Activity: Exactly as written, reproduce all of the entries.

Data:

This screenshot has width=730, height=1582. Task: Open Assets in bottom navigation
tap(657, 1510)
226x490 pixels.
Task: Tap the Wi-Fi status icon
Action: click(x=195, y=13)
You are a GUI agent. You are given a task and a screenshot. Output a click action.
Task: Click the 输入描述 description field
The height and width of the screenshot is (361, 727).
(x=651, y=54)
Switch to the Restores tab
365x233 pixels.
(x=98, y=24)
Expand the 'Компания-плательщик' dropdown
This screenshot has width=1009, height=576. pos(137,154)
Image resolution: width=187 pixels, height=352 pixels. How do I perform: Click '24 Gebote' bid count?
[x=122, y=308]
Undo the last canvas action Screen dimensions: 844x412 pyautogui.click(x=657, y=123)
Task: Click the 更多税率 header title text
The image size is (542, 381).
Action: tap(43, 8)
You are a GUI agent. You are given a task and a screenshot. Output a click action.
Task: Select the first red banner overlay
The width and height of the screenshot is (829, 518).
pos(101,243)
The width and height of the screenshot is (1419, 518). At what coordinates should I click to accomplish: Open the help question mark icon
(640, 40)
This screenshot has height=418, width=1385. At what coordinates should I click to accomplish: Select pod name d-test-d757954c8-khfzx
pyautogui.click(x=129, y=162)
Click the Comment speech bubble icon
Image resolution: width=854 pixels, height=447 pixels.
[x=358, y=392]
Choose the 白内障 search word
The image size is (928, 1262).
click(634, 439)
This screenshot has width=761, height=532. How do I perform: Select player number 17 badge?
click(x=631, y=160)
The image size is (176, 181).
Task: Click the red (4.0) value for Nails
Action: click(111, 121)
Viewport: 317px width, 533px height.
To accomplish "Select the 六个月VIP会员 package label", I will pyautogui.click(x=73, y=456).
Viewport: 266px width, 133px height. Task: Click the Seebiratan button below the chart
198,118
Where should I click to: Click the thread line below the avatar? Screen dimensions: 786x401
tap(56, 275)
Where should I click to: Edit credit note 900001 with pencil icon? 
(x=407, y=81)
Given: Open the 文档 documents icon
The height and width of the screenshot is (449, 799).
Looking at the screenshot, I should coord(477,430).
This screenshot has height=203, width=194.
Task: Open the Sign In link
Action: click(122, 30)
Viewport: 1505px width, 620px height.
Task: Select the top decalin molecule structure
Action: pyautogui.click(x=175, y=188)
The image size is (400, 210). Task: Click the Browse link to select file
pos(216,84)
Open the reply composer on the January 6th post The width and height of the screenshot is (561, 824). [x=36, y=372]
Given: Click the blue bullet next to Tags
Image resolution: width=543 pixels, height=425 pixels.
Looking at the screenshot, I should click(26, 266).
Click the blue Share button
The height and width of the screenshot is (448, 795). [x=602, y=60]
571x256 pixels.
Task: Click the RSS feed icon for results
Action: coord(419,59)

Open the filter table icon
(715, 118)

Result of the exercise:
This screenshot has width=730, height=1582. Task: Open Assets in bottom navigation
tap(657, 1510)
226x490 pixels.
Task: Tap the Wi-Fi status icon
Action: click(x=195, y=13)
You are a GUI agent. You are given a task and a screenshot. Output a click action.
Task: Click the 输入描述 description field
The height and width of the screenshot is (361, 727).
(x=651, y=54)
Switch to the Restores tab
365x233 pixels.
(x=98, y=24)
Expand the 'Компания-плательщик' dropdown
This screenshot has width=1009, height=576. pos(137,154)
Image resolution: width=187 pixels, height=352 pixels. How do I perform: Click '24 Gebote' bid count?
[x=122, y=308]
Undo the last canvas action Screen dimensions: 844x412 pyautogui.click(x=657, y=123)
Task: Click the 更多税率 header title text
The image size is (542, 381).
Action: tap(43, 8)
You are a GUI agent. You are given a task and a screenshot. Output a click action.
Task: Select the first red banner overlay
The width and height of the screenshot is (829, 518).
pos(101,243)
The width and height of the screenshot is (1419, 518). At what coordinates should I click to accomplish: Open the help question mark icon
(640, 40)
This screenshot has height=418, width=1385. At what coordinates should I click to accomplish: Select pod name d-test-d757954c8-khfzx
pyautogui.click(x=129, y=162)
Click the Comment speech bubble icon
Image resolution: width=854 pixels, height=447 pixels.
[x=358, y=392]
Choose the 白内障 search word
The image size is (928, 1262).
click(634, 439)
This screenshot has width=761, height=532. How do I perform: Select player number 17 badge?
click(x=631, y=160)
The image size is (176, 181).
Task: Click the red (4.0) value for Nails
Action: click(111, 121)
Viewport: 317px width, 533px height.
To accomplish "Select the 六个月VIP会员 package label", I will pyautogui.click(x=73, y=456).
Viewport: 266px width, 133px height. Task: Click the Seebiratan button below the chart
198,118
Where should I click to: Click the thread line below the avatar? Screen dimensions: 786x401
tap(56, 275)
Where should I click to: Edit credit note 900001 with pencil icon? 
(x=407, y=81)
Given: Open the 文档 documents icon
The height and width of the screenshot is (449, 799).
Looking at the screenshot, I should coord(477,430).
This screenshot has height=203, width=194.
Task: Open the Sign In link
Action: click(122, 30)
Viewport: 1505px width, 620px height.
Task: Select the top decalin molecule structure
Action: pyautogui.click(x=175, y=188)
The image size is (400, 210). Task: Click the Browse link to select file
pos(216,84)
Open the reply composer on the January 6th post The width and height of the screenshot is (561, 824). [x=36, y=372]
Given: Click the blue bullet next to Tags
Image resolution: width=543 pixels, height=425 pixels.
Looking at the screenshot, I should click(26, 266).
Click the blue Share button
The height and width of the screenshot is (448, 795). [x=602, y=60]
571x256 pixels.
Task: Click the RSS feed icon for results
Action: coord(419,59)

Open the filter table icon
(715, 118)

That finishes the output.